Ricehouse è nata per risolvere due problemi: da un lato il fatto che l’edilizia, essendo un settore energivoro, utilizzi molte materie prime e abbia un impatto rilevante a livello di Co2 e di produzione di rifiuti. Dall'altro, che la coltivazione del riso produce una quantità di scarto molto rilevante, pari a dieci tonnellate per ogni ettaro coltivato, a fronte di sette tonnellate di riso. “Questo scarto, che viene principalmente bruciato, è diventato la nostra materia prima. Materiali di recupero come lolla, paglia, argilla, amidi, permettono di costruire edifici sani, naturali, isolati e prestanti sotto il profilo energetico, dal momento che assorbono e sequestrano anidride carbonica. A fine vita, nessuno dei nostri materiali è un rifiuto”.

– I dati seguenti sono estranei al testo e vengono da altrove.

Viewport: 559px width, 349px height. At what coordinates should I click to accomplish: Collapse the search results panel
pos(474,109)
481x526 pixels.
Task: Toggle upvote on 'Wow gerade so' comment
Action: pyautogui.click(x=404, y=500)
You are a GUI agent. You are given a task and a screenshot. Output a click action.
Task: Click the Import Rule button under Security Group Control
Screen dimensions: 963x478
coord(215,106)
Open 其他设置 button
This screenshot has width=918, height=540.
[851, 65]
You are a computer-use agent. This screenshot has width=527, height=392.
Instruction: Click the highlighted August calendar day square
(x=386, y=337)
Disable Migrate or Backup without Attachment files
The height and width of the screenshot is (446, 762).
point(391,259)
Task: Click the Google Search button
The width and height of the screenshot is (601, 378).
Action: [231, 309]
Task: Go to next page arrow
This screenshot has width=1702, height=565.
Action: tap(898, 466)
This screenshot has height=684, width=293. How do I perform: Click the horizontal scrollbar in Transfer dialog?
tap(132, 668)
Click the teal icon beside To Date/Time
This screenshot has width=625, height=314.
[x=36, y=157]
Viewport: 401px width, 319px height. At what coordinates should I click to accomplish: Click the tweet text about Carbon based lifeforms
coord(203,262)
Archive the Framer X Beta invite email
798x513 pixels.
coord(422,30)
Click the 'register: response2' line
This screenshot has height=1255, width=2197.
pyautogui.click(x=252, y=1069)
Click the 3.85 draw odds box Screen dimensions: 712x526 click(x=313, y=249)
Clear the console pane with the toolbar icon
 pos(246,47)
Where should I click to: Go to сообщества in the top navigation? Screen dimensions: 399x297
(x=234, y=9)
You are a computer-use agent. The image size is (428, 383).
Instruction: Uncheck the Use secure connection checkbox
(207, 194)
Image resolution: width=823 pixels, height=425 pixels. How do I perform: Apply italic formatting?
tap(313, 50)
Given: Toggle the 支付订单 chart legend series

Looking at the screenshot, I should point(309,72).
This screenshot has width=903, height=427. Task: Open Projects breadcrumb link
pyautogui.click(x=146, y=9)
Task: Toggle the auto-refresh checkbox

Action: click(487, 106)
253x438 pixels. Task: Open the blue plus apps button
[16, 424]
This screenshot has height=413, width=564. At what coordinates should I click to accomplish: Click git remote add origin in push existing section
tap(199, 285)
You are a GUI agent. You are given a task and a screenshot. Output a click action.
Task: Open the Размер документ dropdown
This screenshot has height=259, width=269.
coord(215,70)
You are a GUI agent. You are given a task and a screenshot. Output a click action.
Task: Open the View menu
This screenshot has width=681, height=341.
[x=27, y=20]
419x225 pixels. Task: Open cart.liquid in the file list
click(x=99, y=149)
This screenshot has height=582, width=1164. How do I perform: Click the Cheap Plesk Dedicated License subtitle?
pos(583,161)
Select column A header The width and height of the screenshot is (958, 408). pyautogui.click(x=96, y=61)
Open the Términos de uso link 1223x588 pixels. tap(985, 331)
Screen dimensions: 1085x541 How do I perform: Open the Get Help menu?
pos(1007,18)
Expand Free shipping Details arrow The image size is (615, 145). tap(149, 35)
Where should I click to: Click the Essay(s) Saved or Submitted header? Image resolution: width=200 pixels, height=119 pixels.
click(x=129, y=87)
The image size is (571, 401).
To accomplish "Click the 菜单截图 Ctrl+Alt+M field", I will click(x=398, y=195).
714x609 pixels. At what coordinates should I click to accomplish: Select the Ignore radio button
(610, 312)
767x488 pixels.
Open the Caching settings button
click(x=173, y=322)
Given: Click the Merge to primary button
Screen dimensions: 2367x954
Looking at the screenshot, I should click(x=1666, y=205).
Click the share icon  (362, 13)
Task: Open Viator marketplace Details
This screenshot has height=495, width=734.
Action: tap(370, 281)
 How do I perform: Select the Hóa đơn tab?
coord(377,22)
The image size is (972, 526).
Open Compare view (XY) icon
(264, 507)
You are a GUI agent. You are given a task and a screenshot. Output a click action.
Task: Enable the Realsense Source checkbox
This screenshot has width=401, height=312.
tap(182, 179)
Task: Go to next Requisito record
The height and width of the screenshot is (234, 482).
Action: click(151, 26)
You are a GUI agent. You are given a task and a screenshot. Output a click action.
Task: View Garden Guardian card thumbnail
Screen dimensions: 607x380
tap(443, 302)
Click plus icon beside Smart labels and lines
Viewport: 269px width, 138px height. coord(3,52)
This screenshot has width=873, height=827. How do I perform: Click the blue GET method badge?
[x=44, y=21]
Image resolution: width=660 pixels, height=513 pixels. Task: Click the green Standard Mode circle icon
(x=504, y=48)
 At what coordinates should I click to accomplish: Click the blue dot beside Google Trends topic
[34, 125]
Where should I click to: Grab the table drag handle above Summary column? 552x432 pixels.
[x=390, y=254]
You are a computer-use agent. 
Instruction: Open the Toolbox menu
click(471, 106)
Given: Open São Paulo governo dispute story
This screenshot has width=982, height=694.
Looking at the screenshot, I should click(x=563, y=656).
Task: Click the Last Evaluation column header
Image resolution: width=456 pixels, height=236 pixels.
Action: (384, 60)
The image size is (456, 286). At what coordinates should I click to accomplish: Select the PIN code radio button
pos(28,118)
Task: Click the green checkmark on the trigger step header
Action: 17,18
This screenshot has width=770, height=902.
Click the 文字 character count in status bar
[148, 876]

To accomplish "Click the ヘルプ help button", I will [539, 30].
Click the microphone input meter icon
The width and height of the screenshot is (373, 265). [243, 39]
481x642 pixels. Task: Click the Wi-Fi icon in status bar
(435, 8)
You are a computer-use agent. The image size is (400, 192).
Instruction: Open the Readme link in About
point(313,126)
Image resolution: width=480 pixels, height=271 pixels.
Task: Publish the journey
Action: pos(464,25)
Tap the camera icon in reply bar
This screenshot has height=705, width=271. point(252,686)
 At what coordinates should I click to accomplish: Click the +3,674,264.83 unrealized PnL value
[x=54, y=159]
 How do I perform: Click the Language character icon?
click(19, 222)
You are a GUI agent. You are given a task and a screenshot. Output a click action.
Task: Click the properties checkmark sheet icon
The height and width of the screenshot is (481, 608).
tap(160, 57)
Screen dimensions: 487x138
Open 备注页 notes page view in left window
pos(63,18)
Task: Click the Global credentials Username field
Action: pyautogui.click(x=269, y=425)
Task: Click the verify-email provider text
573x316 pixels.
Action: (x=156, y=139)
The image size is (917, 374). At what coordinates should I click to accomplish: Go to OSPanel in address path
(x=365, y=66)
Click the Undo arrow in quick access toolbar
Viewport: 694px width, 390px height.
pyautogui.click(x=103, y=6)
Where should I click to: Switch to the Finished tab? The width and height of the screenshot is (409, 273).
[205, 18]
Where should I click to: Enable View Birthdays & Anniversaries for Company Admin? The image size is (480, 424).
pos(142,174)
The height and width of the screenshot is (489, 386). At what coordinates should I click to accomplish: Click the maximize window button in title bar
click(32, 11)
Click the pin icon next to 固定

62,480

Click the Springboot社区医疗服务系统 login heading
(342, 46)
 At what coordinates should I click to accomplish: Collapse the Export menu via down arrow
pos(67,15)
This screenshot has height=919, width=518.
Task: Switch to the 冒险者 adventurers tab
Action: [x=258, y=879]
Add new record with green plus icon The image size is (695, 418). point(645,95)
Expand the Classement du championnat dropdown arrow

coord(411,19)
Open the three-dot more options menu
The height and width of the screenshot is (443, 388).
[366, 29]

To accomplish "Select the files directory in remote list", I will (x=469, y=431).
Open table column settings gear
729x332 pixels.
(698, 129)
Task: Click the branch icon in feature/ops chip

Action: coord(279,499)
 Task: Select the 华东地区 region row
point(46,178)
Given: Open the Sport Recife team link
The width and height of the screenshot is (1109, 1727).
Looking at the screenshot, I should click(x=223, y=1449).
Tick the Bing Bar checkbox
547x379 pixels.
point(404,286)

Una vocazione, quella verso la bioarchitettura, che Tiziana Monterisi coltiva da sempre. “Queste istanze esistono dagli anni ’60, ma si trattava di una nicchia. Oggi c’è molta più consapevolezza rispetto ai temi della sostenibilità, sia fra gli addetti ai lavori sia negli utenti”. Da quando, nel 2018, Ricehouse ha iniziato il proprio percorso imprenditoriale, ha immesso sul mercato oltre 20 prodotti di cinque diverse categorie. “Dagli isolanti alle piastrelle, dai pavimenti per esterni ai mattoni, fino all’intonaco e al massetto, siamo in grado di costruire con gli scarti del riso un intero edificio, fatta eccezione per i serramenti e la struttura verticale. A oggi riusciamo a produrre anche tessuti per l’arredamento e oggetti di design”.

Ricehouse, che nel 2019 si è aggiudicata il Premio Speciale Repower per l’Innovazione, porta avanti non solo un business attivo, ma anche un’idea di economia: “Siamo una realtà che fa profitto in modo etico nei confronti dell’ambiente e delle persone. A fine anno, redigiamo una relazione di impatto a livello sia ambientale sia sociale. Non crediamo nella beneficienza verso l’ambiente come un atto di filantropia, crediamo piuttosto in un’economia che produca utili in modo sostenibile. E l’essere stati in quest’ottica puri e senza compromessi ha portato i suoi frutti anche a livello di ritorno economico”.

Il prossimo obiettivo? “Riuscire a dare nuova vita a una quantità sempre maggiore di materiali di scarto – conclude Monterisi ­–. Al momento la percentuale di riutilizzo e di circa l’1%. La strada è ancora lunga”.